There is a provocative (in the best sense of the word - provocative is good as it makes us think) post on LinkedIn by Liz Ryan. It is entitled "The Three Biggest Lies Told in Business". At number 2 - "Numbers are the language of business". Her point is that it is people and how they interact that makes business work. Numbers don't do anything without this. They just sit in cells in a spreadsheet. Is money the only way to measure business success? Is it the only kpi worth tracking?
One of my heroes is W Edwards Deming. His ideas shaped many of the companies in Japan in the post War period. Some say he was responsible for the "Japanese miracle".
As a young Production Manager at Mars some 20 years ago I watched several videos of WE Deming. He talked about "Money being the language of management". Those in operational roles talked about things (volumes, hours, pieces, level of quality). So somewhere in between these two we have the expression that heads this blog.
The tyranny of money
There is a certain prevalent thinking in business that it is only about the money. The only thing that is important is the achievement short term profit targets. Management's responsibility is solely to deliver as much profit as possible to the shareholders. Focus on the short term. This thinking is corrosive to the business, to the people who work in those businesses and society as a whole.
Accountants have to take a lot of the blame. Finance for Non Finance Managers courses typically start by asking "Why are we/are you in business?". Any answer which is not "To make money" is wrong. That is not to say money is not important. no business can survive for very long if it does not make money or deliver a reasonable return to its investors. But is that the same thing as saying "the only reason we are in business is to make money"?
So why does Deming refer to money as being the language of management? It is worth a bit of thought. Here is one explanation. See if you like it:
Money is the language of business and for the same reason we invented money.
Before money, people traded goods: I will trade my sheep for your grain. The problem arose when
- you don't want what I'm selling. You want some timber for your barn but don't need sheep or wool. and
- if there is a big difference in value between what I have and what you are trading (so for example I have a sheep but only want to buy enough grain for one loaf of bread).

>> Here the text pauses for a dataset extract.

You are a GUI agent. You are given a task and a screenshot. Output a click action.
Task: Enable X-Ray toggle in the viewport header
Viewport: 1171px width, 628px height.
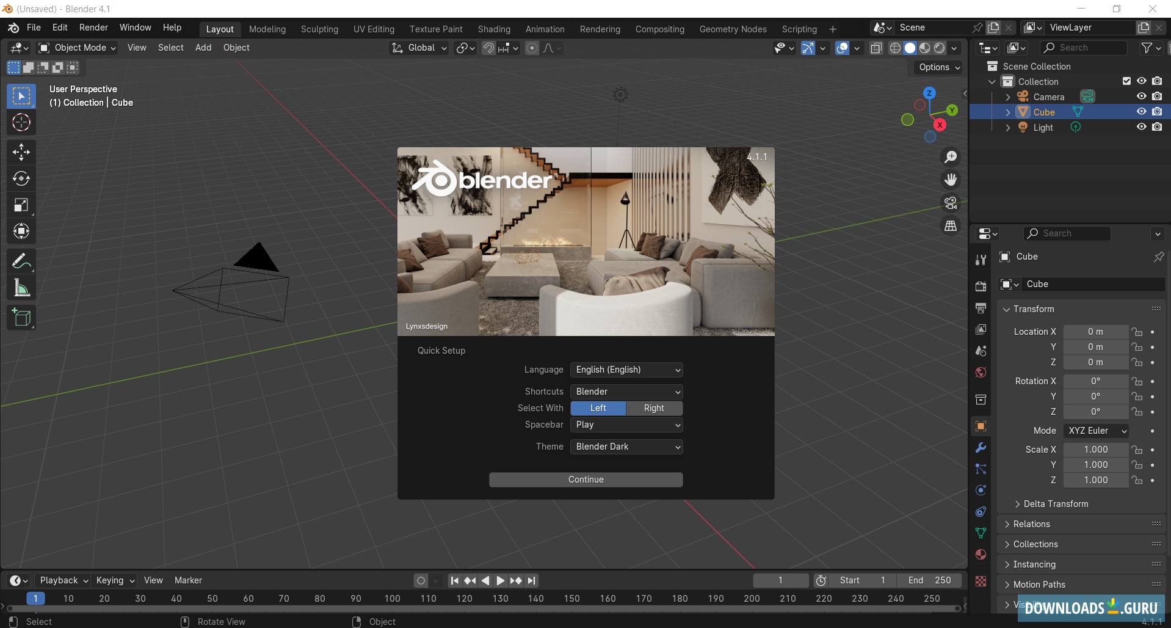876,48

Money solved this by creating a common and shared means of exchange. I can convert my sheep into money by selling it to my neighbour. I can use that money to buy some of your grain. You can use the proceeds from selling grain to buy the timber you need for your barn. In other words it allows us to put an objective value on a variety of things. Our goal as business owners is to create value. So doesn't it make sense to use something invented to measure value as our measure?
Money allows us to put a value to disparate things - to activities, to projects, to administration, and obviously to goods or services. We can value nearly everything that happens in the business. That could be how much we are getting for our sales, how much we are spending to make those sales, the costs of fixed assets that allow us to operate, how much we owe, how much we are owed. It provides us with a tool to make objective comparisons and to support our decisions - is it more cost effective to buy this building or to rent it?
In this way money is really is the lingua franca of business. And if I capture data correctly I can use it give real insight into what areas of the business are working well and what are not. Which customers or channels or products or sectors are performing. I can use it to turn my business plans into a road map. I can see if my plans will work before I start doing anything and can change to address issues. I can track my progress against that plan. I can use that information to understand why things didn't happen as I'd expected so I do things better in future.
It is critical but not perfect
But let's not forget that it is not perfect. It struggles to value intangibles like customer relationships, how well staff work together, how well our processes and systems support us, our brands, employee satisfaction or the difference we are making in our community. You get what you measure and so focussing entirely on the finances will drive just the type of behaviour we want to avoid.
To misquote Churchill "money is the worst form of measurement except all the others that have been tried".
So we have to accept finance can only ever be one dimension of success. We need to find ways of measuring our achievement in areas that can not be readily measured financially. May be something that treats making money as one objective but also looks at the needs of our customers, the capabilities we need to build to deliver that and the people and skills needed by the business? That would be the Balanced Scorecard by Kaplan & Norton.
One of Deming's insights was that there was not in fact a choice between quality and cost but that by getting quality right you reduce costs. Likewise by delivering in a way that meets the needs of your stakeholders it may well be that not only do you achieve those objectives but also you make more money that your competitors who look only at the bottom line.
If you would like to learn more about what to measure and how that how to use financial information to gain insight on your business performance and suggest new opportunities then email me on firstname.lastname@example.org
* I was in two minds as to whether to use the words "Balanced Scorecard" given the reaction it generates in many people. Used right it is a powerful tool. We should not tar the concept with the same brush as the results of poor and lazy implementation. With all business tools take the bits that work for your business and ignore the rest. Don't be a slave to dogma.